Creo que la besé en ese momento, pero no viene al caso. El motivo de esta inusual carta (y ya descubrirás qué la hace inusual, además de que omití deliberadamente que sus características acariciaran siquiera las de una carta común), es pedirte que te escondas minuciosamente apenas puedas. De hecho, me haría enormemente feliz que lo hicieras en este momento, antes de seguir leyendo la carta. ¿Ya estás debajo de las sábanas? ¿No responderás si tocan el timbre? ¿No saldrás si escuchas que entran a tu casa? ¿No gritarás si escuchas los pasos acercándose? ¿Contendrás la respiración si tocan la puerta de tu habitación, que por supuesto has de haber cerrado? Prosigue con la lectura, entonces. 
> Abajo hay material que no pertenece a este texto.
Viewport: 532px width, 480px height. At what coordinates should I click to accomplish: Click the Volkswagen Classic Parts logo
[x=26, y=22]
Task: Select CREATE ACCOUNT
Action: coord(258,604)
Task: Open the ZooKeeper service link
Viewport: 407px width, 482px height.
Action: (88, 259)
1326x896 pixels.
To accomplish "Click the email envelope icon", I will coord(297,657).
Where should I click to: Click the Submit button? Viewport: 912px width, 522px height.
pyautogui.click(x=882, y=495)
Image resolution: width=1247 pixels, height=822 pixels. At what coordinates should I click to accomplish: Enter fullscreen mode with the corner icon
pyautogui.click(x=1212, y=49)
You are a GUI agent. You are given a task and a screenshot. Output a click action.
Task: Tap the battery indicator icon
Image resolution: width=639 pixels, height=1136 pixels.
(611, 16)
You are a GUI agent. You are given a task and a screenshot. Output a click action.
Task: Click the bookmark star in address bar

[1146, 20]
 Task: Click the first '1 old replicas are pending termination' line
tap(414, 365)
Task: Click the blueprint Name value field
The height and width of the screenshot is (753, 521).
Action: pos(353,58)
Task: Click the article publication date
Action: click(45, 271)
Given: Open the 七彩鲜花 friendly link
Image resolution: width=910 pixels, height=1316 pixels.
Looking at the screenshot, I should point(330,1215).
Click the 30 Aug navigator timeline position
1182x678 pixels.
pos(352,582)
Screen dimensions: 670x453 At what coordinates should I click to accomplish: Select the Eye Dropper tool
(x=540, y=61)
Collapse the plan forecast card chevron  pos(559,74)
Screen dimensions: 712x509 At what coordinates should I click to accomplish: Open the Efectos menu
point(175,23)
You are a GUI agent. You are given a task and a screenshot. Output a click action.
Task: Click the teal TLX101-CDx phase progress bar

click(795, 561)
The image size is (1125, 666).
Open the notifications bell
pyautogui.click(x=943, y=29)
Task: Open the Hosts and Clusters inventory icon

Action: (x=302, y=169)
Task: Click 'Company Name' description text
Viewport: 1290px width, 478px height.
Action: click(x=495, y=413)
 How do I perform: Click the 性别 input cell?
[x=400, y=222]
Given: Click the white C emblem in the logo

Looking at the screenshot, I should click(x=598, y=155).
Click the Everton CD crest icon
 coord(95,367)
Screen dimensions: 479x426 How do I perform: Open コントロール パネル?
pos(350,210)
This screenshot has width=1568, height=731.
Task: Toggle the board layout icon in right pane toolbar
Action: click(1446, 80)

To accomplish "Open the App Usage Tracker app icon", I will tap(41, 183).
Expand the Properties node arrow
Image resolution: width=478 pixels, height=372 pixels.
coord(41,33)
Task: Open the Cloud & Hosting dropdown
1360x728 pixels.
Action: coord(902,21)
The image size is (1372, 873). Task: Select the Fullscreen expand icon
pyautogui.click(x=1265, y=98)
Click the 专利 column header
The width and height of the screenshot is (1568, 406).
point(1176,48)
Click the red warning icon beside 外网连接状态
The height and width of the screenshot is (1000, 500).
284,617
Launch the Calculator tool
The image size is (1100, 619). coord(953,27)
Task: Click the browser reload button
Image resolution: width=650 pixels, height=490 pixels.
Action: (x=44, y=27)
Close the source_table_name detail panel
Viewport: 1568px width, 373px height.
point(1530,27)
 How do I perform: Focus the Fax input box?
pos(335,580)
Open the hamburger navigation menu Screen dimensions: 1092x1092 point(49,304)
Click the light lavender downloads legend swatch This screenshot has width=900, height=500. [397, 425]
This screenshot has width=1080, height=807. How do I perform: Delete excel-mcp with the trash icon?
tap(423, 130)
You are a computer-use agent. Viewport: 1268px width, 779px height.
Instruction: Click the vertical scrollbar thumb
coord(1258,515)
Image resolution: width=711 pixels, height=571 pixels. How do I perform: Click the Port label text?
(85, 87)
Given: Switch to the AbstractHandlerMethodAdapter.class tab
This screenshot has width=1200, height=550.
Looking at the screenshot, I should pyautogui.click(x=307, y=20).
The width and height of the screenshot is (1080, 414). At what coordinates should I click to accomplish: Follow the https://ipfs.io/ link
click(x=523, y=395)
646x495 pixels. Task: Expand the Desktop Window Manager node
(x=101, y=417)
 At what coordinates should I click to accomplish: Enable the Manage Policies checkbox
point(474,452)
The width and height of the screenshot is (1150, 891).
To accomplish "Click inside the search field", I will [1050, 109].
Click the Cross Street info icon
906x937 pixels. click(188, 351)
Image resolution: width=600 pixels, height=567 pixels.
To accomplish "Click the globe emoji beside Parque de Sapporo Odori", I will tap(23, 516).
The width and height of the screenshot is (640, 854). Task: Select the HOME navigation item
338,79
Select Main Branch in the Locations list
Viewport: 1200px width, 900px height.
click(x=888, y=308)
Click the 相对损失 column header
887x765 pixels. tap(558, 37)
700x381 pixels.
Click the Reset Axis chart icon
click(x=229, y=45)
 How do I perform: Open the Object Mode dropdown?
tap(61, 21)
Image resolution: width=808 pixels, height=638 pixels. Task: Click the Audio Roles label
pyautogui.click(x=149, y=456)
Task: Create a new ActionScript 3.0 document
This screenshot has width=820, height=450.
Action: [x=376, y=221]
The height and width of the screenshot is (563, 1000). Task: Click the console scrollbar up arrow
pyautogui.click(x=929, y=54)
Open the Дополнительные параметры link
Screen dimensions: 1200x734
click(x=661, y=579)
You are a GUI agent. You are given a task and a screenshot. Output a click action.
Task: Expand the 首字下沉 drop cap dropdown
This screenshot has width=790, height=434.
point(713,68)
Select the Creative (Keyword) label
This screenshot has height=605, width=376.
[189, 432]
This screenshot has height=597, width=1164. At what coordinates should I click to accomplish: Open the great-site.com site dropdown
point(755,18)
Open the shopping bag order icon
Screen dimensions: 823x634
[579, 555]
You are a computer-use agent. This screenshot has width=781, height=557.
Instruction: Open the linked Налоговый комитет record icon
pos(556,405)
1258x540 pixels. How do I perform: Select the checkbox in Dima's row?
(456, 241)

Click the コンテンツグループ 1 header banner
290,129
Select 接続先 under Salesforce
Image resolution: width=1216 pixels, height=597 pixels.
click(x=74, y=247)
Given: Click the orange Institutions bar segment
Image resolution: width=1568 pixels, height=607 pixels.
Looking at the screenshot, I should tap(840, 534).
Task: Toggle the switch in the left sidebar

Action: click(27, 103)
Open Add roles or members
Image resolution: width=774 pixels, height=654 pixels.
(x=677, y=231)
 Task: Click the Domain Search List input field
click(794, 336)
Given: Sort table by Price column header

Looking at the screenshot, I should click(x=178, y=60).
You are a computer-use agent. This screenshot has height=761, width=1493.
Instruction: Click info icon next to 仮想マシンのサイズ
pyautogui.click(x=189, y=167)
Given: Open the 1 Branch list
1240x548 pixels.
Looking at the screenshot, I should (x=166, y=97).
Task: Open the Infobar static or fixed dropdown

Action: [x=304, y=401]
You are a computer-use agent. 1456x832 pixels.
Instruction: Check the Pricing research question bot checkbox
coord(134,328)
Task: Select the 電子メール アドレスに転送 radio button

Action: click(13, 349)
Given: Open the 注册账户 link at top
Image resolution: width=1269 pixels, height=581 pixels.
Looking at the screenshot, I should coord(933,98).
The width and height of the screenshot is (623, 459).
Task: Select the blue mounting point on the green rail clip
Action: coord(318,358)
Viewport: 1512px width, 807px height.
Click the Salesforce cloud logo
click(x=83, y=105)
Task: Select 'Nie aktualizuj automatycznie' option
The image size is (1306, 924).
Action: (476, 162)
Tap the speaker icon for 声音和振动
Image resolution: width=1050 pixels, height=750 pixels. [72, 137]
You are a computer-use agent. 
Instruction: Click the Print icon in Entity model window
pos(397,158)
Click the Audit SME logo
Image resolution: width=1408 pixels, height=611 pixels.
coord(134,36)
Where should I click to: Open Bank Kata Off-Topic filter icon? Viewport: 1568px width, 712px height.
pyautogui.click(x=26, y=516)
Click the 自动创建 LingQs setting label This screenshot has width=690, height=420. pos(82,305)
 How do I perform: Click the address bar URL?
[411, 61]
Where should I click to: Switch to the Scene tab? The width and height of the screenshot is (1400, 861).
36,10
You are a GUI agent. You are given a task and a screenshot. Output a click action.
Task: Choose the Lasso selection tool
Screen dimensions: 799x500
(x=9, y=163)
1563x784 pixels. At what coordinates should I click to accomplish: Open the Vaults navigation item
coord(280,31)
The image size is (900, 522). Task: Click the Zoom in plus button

Lo cierto es que su ternura parecía completar mi vida, hacerme un hombre pleno. También parecía eterna, pero cesó súbitamente, sin ninguna causa palpable. 

Entonces su mano izquierda se abrió, y pude notar la dificultad con que sucedía. Descubrí dos monedas, exactamente iguales y bañadas en sudor. Creo que incluso tenían una llovizna de sangre, producto de la fuerza con que ella las había apretado contra su propia mano. 

Saltaron al tablero y comenzaron a girar; primero lento, luego más rápido. 

Sé que debí correr en ese momento, mientras las monedas todavía bailaban en la blanca y negra pista de baile, pero morí como mueren todos los que tienen siete vidas: por curiosidad. 

Cuando abrió la boca, su hermosa mirada estaba muy lejos: había sido remplazada por dos abismos inundados que gritaban miles de palabras, todas al mismo tiempo. 

—Sarita– dijo con una voz muy suya, pero que nunca había escuchado y me heló el alma–, Sarita, ¿es a él a quien quieres? 

Como única respuesta, las dos monedas detuvieron su baile en seco y cayeron (seguro despertaron nuevamente a la vecina. Pobre, ella que alcanza a dormir sólo unas pocas horas, entre el insomnio, el trabajo y la depresión. Me hubiese gustado poder haberle pedido disculpas, aunque no fui yo la causa del ruido), ambas con la cara hacia arriba. 

La inyectadora fue más rápida que yo... y sin embargo, creo que alcancé a besarla antes de quedarme dormido.